J. Geophys. Res., 101, 2279-2295, 1996
(received March 20, 1995; revised August 18, 1995; accepted August 21, 1995.)
Copyright 1996 by the American Geophysical Union.
Paper number 95JA02587.
The ionosphere of an unmagnetized planet, such as Venus, is characterized by relatively high Pedersen conductivity in comparison to the terrestrial ionosphere because of the weak magnetic field. Collisional Joule dissipation of plasma waves might therefore be an important source of heat within the Venus ionosphere. However, any assessment of the importance of collisional Joule dissipation must take into account the cooling provided by electron heat conduction due to temperature gradients. Once heat conduction is included we find that collisional Joule dissipation is significant only in the bottomside ionosphere; waves observed at or near the dayside ionopause, or at higher altitudes (> 150 km) within the nightside ionosphere do not cause significant heating through collisional Joule dissipation. However, lightning-generated whistler mode waves propagate through the highly collisional bottomside ionosphere, and we have performed detailed wave propagation calculations where we self-consistently calculate the heating due to Joule dissipation and the cooling due to heat conduction. The heat conduction always exceeds the collisional cooling from elastic collisions.
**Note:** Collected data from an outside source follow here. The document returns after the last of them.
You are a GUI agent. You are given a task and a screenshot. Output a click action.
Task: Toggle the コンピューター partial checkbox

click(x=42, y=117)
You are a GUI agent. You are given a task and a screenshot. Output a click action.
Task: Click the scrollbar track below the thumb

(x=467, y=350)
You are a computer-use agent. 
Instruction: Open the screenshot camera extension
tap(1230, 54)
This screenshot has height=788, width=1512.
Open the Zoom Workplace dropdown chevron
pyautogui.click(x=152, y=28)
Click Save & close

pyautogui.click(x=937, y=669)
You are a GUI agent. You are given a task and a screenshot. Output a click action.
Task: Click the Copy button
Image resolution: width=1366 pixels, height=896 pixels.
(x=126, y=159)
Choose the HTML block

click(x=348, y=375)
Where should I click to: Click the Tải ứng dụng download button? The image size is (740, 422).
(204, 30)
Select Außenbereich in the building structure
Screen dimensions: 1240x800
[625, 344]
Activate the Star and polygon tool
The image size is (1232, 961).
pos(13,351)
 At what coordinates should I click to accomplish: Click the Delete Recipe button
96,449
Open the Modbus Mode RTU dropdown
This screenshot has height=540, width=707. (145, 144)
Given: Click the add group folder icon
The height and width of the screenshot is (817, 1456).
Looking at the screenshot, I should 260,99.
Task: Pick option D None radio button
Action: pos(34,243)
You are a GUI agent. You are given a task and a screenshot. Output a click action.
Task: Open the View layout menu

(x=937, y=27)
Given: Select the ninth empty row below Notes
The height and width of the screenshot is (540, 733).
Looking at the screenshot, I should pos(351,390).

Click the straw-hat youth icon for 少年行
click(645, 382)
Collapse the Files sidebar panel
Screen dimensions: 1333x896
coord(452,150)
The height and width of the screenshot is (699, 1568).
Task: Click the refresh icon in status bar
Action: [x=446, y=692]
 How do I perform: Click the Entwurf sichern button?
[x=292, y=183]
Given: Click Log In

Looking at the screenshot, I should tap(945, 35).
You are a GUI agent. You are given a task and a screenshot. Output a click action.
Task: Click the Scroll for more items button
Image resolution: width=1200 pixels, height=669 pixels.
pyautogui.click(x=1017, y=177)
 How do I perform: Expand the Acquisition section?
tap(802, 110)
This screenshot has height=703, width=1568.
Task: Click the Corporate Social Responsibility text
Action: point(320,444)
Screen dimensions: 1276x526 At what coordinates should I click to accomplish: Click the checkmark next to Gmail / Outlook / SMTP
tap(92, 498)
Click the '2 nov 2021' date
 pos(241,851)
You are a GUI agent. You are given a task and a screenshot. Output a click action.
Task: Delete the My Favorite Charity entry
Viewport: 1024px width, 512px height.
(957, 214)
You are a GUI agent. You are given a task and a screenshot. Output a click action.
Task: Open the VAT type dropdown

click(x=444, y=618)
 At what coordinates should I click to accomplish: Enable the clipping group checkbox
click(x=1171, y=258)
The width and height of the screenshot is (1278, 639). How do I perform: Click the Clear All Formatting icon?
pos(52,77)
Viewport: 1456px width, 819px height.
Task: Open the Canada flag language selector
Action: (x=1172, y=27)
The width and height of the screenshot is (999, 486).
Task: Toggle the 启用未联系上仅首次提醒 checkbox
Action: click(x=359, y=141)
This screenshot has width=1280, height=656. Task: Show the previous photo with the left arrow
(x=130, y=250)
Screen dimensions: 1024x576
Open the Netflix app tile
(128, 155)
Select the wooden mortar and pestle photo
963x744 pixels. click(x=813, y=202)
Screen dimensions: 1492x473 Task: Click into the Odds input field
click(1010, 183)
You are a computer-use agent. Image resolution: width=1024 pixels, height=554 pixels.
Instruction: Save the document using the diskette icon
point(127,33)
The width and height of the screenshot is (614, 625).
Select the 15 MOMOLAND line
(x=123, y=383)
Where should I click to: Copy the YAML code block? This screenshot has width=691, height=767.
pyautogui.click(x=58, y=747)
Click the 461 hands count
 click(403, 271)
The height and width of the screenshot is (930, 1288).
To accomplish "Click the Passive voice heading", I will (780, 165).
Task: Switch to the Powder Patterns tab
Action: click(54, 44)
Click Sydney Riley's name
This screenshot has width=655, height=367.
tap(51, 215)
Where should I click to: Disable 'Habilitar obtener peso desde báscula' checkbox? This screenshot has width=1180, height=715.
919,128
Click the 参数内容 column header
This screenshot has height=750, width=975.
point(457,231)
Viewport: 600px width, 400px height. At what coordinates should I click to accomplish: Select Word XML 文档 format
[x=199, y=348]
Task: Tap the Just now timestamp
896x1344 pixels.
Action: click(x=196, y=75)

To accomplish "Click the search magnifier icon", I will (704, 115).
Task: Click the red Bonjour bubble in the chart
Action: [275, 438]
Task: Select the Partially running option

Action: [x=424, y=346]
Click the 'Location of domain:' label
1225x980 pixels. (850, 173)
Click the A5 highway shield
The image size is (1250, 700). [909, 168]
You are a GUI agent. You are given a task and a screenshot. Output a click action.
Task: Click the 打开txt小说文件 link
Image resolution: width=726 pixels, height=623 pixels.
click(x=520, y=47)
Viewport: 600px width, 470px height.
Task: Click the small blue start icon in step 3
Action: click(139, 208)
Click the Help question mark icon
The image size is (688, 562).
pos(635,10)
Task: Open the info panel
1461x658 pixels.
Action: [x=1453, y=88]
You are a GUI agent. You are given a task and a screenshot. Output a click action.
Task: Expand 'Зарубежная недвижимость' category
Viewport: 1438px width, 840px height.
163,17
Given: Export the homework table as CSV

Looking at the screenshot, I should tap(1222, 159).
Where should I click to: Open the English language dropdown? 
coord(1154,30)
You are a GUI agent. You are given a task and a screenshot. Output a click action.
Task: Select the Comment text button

Because the high collision frequency at low-altitude results in a low thermal conductivity, a steep temperature gradient is required to provide the heat flux. However, this gradient thermally decouples the bottomside ionosphere from higher altitudes. Collisional Joule dissipation of lightning generated whistlers is not likely to have any consequences for the global ionospheric energy budget. Cooling by inelastic collisions, specifically the vibrational excitation of CO, further reduces the bottomside temperature. It is the inelastic cooling rate that determines the atmospheric heating rate, any excess heat again being carried away through heat conduction. We find that for typical wave field amplitudes of 10 mV/m the bottomside is heated to a few eV, while intense fields (100 mV/m) result in bottomside temperatures of a few tens of eV. This high a temperature may cause electronic excitation of the neutrals, which could result in optical or ultraviolet emissions from the ionosphere due to lightning. This possibility requires further investigation but requires the incorporation of additional inelastic cooling processes, such as electronic excitation of the neutral atmosphere.